Starting in 1908, he authored two series of books for boys. His first series followed a journey from college football to coaching. The second series, followed the same character through prep school. He also published poetry books.

== Publications ==

=== Philip Kent, The College Athlete series ===

- Making the Freshman Team. Philadelphia: The Penn Publishing Company, 1908.
- A Sophomore Half-Back. Philadelphia: The Penn Publishing Company, 1908.
- A Junior in the Line. Philadelphia: The Penn Publishing Company, 1909.
- A Senior Quarterback. Philadelphia: The Penn Publishing Company, 1910.
- A Graduate Coach. Philadelphia: The Penn Publishing Company, 1911.

=== Philip Kent of Malvern series ===

- Philip Kent. Philadelphia: The Penn Publishing Company, 1914.
- Philip Kent in the Lower School. Philadelphia: The Penn Publishing Company, 1916.
- Philip Kent in the Upper School. Philadelphia: The Penn Publishing Company, 1918.
- Kent of Malvern. Philadelphia: The Penn Publishing Company, 1919.

== Awards and honors ==

- He was selected as a charter member of the College Football Hall of Fame in 1951 and was inducted in 1953.
- In an attempt to name retroactive Heisman Trophy winners before the first one was awarded in 1935, Hare was awarded the mythical 1900 trophy.
- He was named to the Helms Athletic Foundation's College Football Hall of Fame.
- The Helms Athletic Foundation named Hare the player of the year for 1900.
- In 1969, in honor of the centennial of collegiate football, the Football Writers Association of America named two "College Football All-Time Teams" of eleven players — an "early" team consisting of players who played prior to 1920, and a "modern" team who played in 1920 and after. Hare was chosen as one of two guards on the pre-1920 squad.

== Personal life ==
He married Katherine Sargent Smith, a Philadelphia socialite, in 1906. They had four children: Truxtun Jr., Tristan, Robert, Martha and Mrs. Frederic McLaughlin. They lived in Radnor, Pennsylvania, on a sixty-acre farm known as Limehouse.

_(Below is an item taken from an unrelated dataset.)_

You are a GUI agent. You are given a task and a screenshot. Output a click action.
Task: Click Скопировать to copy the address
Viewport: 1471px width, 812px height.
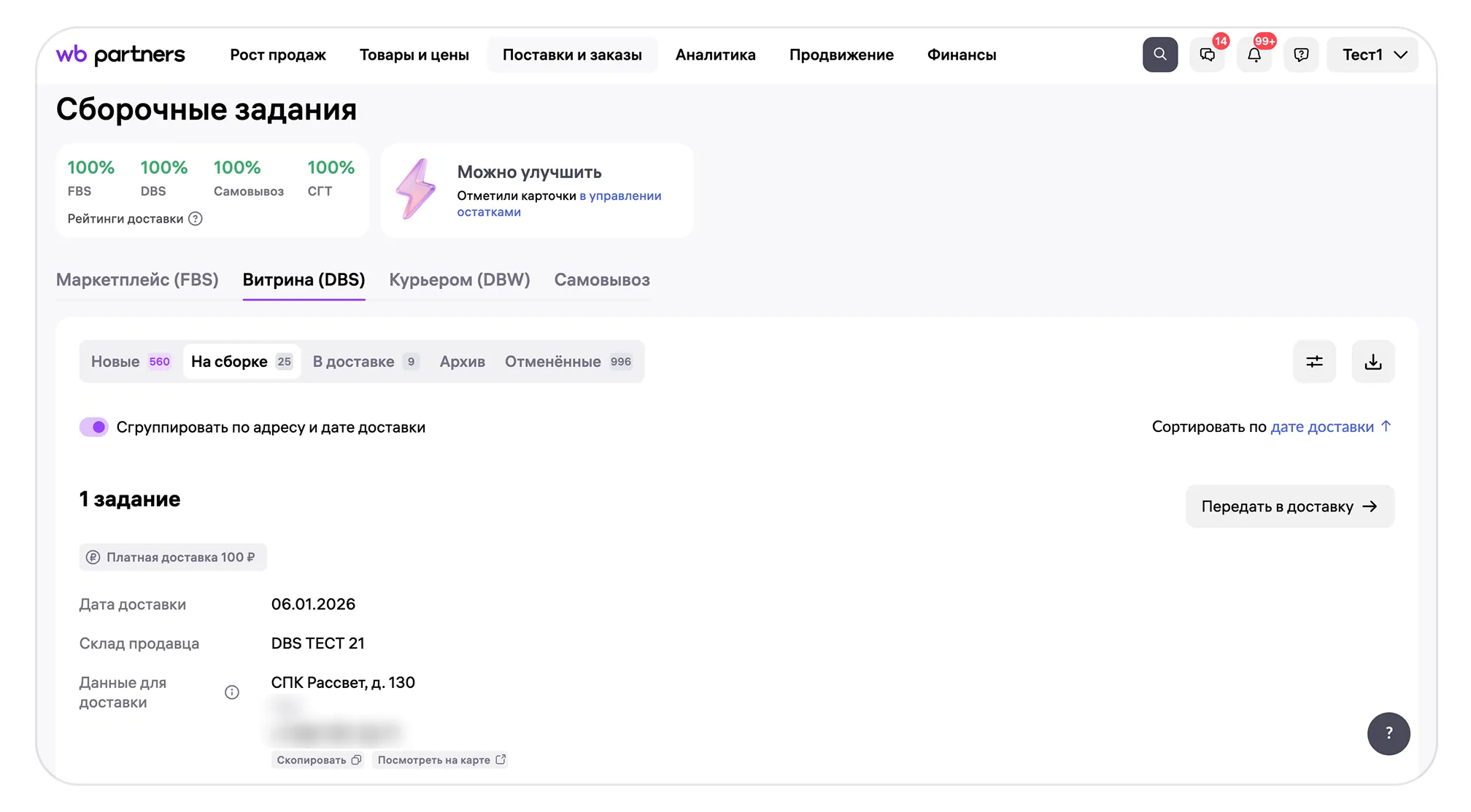(x=318, y=760)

During the 1930s, Hare chaired the University of Pennsylvania Athletic Advisory Board. He was also a member of the University of Pennsylvania Scholarship Committee. He was a vestryman and senior warden at St. Martin's Episcopal Church in Radnor.

He was president of the United Bowmen of America and a member of the Merian Cricket Club, the Philadelphia Club, the Racquet Club of Philadelphia, the St. Anthony Club of Philadelphia, and the University Barge Club. He was also a member of the Authors' League of America and the Pegasus Club. He was the founding president of the Business Men's Art Club in 1927, and his paintings and pottery was shown in exhibitions with the Art Club of Philadelphia.

In 1956, he died at his home on Weadley Road in Radnor at the age of 77 years.